"Over the years we’ve been doing a lot to learn more about the role autonomous vehicles can play in retail, and we’ve seen enough to know it’s no longer a question of if they’ll be scaled, but when," Walmart U.S. CEO John Furner wrote in a memo.
In the note, Furner called Walmart's investment "a marker" for the retailer that shows its "commitment to bringing the benefit of self-driving cars" to its customers and business. According to Furner, Walmart's investment in Cruise will help the company work towards "developing a last mile delivery ecosystem that’s fast, low-cost and scalable."
In November, Walmart began a delivery pilot with Cruise in Scottsdale, Arizona. Furner touted the company's "differentiated business model, unique technology and unmatched driverless testing."

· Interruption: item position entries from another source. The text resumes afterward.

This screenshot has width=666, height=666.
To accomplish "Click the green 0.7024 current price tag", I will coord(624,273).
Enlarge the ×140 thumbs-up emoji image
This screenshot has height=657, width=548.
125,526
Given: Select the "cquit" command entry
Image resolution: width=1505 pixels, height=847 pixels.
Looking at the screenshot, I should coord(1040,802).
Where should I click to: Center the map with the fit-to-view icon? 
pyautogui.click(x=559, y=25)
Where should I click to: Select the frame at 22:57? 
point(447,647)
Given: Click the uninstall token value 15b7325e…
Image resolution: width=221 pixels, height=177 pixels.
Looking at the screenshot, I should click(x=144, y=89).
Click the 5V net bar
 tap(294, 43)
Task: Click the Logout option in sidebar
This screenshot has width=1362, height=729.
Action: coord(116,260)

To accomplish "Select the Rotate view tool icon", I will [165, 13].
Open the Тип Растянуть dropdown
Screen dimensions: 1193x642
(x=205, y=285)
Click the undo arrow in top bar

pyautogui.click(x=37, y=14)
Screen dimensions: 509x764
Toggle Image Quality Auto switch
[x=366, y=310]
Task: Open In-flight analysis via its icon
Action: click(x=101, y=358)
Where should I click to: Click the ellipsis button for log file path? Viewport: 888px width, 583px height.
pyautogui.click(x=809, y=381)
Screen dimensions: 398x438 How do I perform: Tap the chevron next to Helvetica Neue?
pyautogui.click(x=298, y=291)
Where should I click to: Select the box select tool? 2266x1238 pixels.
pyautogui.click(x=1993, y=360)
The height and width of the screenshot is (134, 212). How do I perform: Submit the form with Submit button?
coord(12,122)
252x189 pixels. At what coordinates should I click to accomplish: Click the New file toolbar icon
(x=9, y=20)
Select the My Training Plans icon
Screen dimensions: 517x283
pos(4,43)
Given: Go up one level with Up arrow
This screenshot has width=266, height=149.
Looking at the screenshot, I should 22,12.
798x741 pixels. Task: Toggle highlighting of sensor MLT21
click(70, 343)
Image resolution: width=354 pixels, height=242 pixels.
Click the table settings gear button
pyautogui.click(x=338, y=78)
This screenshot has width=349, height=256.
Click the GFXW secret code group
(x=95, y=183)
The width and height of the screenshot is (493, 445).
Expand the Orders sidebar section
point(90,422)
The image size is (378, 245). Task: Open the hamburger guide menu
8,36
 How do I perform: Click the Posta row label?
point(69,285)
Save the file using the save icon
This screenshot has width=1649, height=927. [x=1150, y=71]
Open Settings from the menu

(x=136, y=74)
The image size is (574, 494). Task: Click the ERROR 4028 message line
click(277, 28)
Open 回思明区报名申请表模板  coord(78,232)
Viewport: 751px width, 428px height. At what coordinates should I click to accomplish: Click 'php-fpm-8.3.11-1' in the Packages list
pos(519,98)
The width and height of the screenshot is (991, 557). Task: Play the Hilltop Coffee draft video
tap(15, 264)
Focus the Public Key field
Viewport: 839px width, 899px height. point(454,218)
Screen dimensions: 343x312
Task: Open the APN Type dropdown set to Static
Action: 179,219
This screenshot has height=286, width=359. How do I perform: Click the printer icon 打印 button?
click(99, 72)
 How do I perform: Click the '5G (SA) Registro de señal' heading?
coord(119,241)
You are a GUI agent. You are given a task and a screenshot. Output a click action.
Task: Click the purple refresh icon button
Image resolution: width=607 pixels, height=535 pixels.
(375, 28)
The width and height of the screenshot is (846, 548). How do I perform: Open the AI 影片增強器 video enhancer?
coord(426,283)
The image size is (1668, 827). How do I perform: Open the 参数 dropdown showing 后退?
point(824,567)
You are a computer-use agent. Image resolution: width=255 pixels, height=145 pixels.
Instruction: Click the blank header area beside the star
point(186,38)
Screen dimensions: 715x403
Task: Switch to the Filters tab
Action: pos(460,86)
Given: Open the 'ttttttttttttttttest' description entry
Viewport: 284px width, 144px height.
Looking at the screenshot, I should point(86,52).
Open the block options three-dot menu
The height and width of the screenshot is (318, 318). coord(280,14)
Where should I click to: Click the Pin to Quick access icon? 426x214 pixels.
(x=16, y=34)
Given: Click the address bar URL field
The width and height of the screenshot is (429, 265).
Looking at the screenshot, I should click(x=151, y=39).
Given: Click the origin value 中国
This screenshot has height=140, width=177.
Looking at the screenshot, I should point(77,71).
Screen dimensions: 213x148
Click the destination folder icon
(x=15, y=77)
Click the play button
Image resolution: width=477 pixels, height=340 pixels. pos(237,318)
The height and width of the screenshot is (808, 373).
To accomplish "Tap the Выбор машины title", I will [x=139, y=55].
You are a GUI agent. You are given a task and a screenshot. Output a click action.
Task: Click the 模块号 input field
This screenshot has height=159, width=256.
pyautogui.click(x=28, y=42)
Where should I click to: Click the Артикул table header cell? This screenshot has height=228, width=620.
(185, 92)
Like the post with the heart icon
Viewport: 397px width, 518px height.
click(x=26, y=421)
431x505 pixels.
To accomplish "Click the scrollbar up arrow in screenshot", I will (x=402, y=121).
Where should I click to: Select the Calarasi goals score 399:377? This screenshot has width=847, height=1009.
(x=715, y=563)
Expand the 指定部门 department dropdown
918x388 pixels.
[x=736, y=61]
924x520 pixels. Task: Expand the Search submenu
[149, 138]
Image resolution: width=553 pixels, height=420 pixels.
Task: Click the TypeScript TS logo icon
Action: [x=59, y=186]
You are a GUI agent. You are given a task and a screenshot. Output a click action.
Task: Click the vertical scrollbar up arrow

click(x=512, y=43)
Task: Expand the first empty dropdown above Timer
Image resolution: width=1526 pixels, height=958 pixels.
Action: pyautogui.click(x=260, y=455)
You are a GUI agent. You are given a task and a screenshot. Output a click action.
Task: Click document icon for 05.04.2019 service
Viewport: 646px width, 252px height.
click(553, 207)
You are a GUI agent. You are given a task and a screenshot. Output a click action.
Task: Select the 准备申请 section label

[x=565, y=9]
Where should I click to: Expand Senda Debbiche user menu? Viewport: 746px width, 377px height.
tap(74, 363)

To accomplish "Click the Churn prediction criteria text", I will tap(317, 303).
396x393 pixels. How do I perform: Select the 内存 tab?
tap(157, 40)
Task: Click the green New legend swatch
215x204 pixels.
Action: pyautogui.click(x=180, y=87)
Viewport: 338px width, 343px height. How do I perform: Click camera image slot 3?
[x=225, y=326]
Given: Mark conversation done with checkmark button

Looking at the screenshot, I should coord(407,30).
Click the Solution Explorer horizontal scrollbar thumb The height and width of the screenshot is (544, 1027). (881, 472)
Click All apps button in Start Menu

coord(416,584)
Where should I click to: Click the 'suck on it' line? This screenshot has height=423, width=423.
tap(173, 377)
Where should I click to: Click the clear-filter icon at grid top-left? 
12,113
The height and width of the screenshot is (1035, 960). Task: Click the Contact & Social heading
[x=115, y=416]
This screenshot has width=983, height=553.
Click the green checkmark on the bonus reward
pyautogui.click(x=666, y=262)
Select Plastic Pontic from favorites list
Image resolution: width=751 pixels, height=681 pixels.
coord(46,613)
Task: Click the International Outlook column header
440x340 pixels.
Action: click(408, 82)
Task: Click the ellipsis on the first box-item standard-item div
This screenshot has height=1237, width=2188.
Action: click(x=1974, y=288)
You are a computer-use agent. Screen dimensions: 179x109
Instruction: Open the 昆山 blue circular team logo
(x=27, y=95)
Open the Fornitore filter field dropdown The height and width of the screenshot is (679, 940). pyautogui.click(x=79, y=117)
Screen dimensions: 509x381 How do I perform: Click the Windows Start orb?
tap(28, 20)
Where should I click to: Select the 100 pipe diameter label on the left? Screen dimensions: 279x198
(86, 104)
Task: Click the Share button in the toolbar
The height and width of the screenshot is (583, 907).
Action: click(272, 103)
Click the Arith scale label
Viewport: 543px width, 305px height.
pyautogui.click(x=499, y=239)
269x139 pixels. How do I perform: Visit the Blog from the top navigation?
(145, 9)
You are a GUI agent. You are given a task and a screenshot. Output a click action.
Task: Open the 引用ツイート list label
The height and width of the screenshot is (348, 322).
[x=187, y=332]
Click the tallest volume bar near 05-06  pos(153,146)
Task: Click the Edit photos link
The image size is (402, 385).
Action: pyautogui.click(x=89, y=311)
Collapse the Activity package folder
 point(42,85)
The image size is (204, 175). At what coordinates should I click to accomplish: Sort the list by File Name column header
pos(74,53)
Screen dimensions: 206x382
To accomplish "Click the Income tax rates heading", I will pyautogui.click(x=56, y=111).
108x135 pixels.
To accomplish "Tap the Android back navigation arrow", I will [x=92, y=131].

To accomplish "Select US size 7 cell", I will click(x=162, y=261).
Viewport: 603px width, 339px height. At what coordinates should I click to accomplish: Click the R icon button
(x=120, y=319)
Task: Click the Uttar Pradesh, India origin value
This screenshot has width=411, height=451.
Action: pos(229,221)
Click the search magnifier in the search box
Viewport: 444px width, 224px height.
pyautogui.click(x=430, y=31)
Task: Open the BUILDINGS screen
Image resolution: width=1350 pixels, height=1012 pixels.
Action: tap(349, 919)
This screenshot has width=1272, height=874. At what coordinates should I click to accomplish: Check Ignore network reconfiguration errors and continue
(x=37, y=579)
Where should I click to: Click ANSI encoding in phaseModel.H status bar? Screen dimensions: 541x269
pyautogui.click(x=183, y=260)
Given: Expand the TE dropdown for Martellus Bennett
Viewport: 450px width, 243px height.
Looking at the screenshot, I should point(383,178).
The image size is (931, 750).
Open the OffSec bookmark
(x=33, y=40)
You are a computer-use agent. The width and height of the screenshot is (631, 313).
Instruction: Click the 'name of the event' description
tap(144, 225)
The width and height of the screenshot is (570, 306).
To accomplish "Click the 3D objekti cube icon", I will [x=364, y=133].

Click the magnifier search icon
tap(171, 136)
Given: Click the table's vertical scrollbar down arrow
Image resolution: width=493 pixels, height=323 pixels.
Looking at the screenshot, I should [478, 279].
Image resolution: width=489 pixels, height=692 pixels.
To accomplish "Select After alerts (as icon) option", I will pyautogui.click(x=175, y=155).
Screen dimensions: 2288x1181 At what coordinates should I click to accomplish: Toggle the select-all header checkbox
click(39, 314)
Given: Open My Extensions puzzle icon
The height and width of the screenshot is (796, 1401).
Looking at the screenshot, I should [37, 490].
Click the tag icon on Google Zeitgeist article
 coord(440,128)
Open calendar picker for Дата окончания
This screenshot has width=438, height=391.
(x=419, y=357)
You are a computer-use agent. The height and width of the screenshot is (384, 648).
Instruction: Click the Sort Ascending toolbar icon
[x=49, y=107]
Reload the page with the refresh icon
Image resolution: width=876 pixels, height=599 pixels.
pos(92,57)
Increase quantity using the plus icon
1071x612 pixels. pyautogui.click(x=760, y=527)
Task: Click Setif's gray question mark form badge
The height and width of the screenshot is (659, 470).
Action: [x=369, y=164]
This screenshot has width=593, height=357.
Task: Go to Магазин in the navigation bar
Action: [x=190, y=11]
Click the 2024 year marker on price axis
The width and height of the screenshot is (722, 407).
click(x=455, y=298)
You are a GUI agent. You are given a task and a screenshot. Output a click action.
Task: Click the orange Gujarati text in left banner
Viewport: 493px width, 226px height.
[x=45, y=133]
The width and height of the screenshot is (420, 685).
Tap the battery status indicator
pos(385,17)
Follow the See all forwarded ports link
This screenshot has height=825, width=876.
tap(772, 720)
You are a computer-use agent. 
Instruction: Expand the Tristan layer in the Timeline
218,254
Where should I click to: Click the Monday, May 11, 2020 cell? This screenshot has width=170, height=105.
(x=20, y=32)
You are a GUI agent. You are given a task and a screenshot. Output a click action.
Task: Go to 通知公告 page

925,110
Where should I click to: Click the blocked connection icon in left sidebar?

The investment in Cruise also fits in Walmart's plans to tackle climate change. In September, Walmart shared its plans to become a zero-emission company across its global operations by 2040. Part of that plan includes electrifying and zeroing out emissions from its vehicles, including its fleet of long-haul trucks.
With Walmart and several other institutional investors, Cruise, which is a majority-owned subsidiary of General Motors (GM), raised a total of $2.75 billion in its latest round at a valuation of more than $30 billion, according to a separate press release.